Requirement — Each line from the one bearing "The height and" through the last line of the entries below should be returned exactly, with pictures left out.

Data entries
╔══
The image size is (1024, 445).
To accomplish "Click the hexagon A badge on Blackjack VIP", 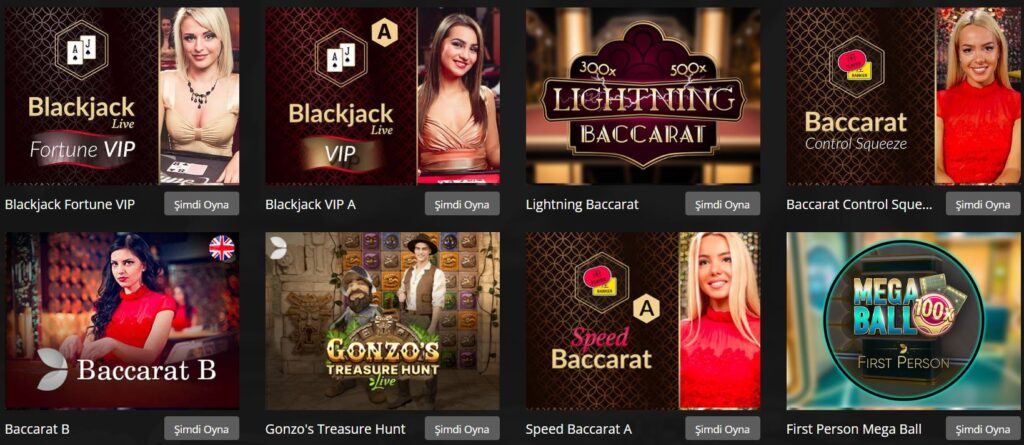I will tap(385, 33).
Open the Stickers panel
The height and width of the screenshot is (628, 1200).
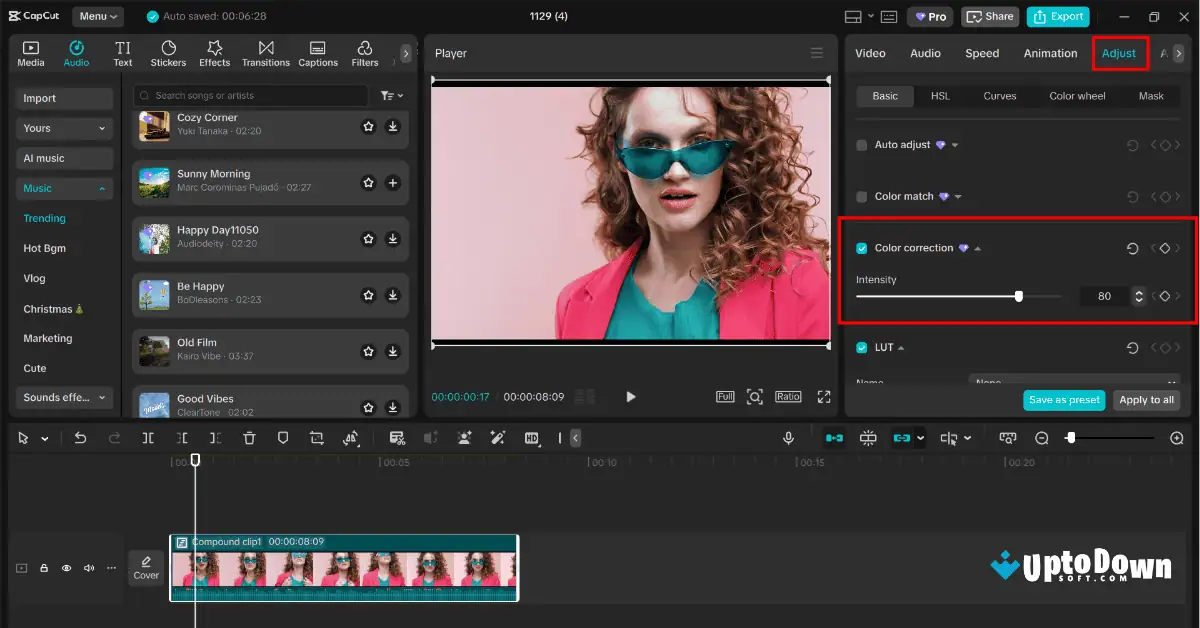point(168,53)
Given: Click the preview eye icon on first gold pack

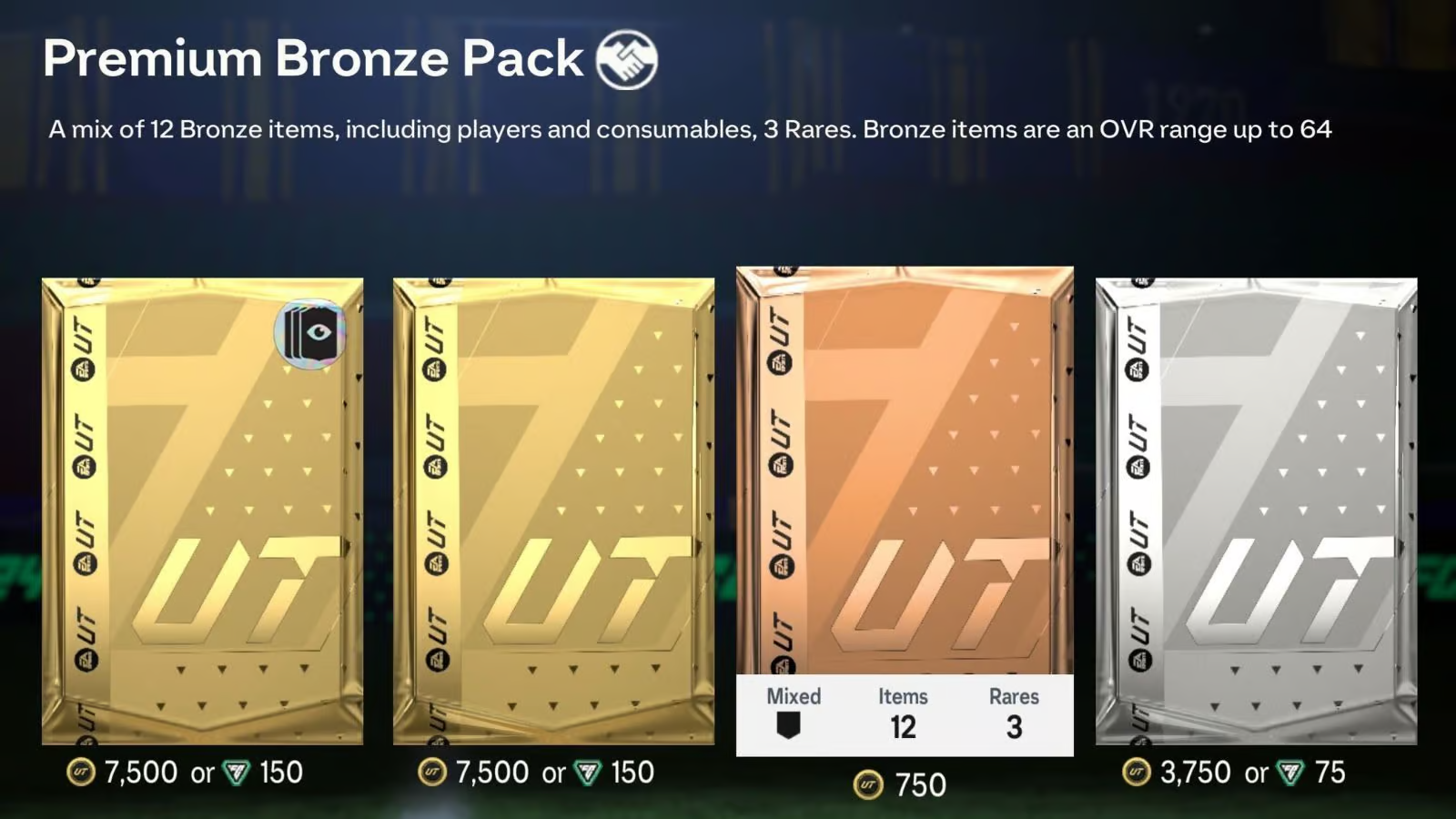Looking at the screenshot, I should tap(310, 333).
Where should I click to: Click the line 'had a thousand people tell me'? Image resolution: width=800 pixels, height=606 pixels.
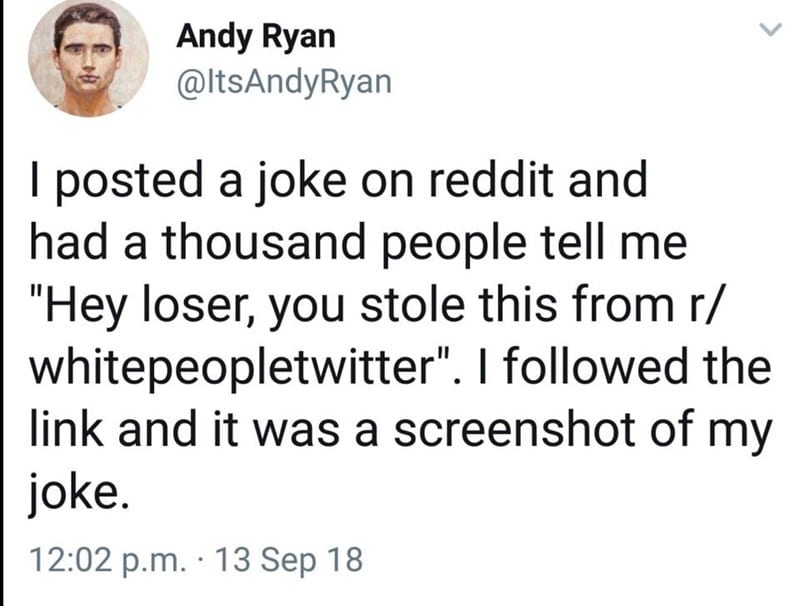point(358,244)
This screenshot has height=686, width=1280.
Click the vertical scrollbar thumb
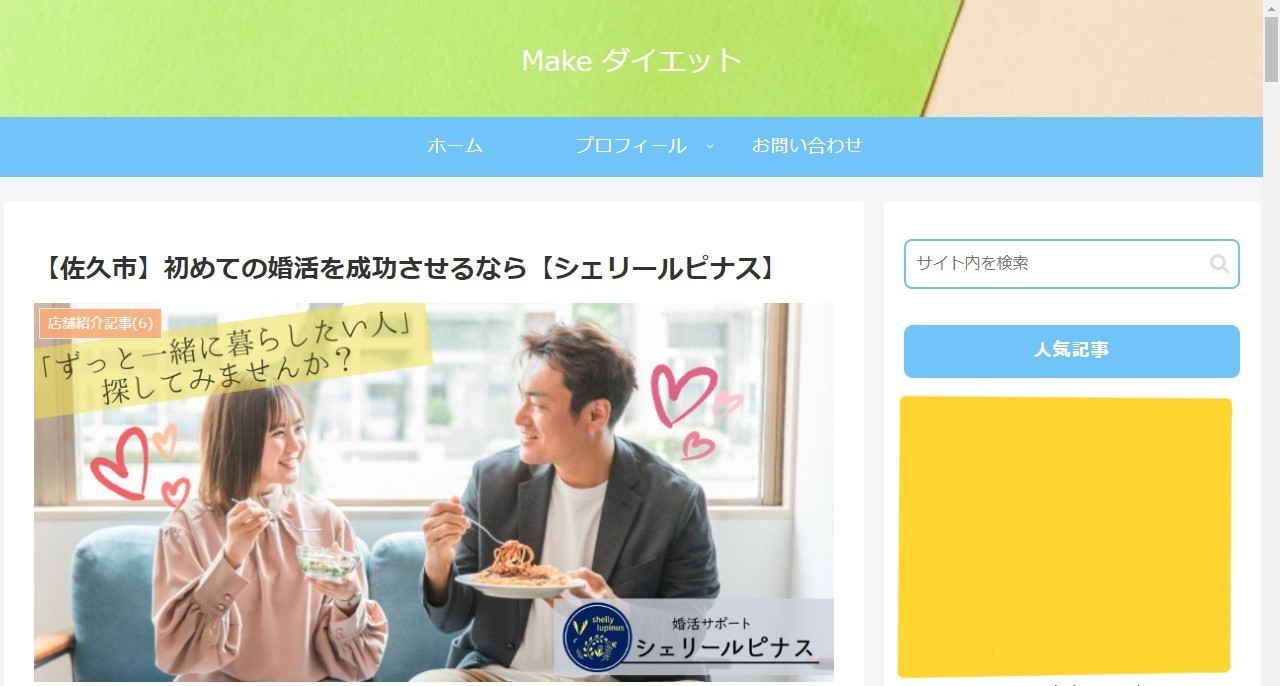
╚══
Your response —
The height and width of the screenshot is (628, 1200).
point(168,53)
Given: Click the preview eye icon on first gold pack

Looking at the screenshot, I should tap(310, 333).
Where should I click to: Click the line 'had a thousand people tell me'? Image resolution: width=800 pixels, height=606 pixels.
point(358,244)
This screenshot has height=686, width=1280.
Click the vertical scrollbar thumb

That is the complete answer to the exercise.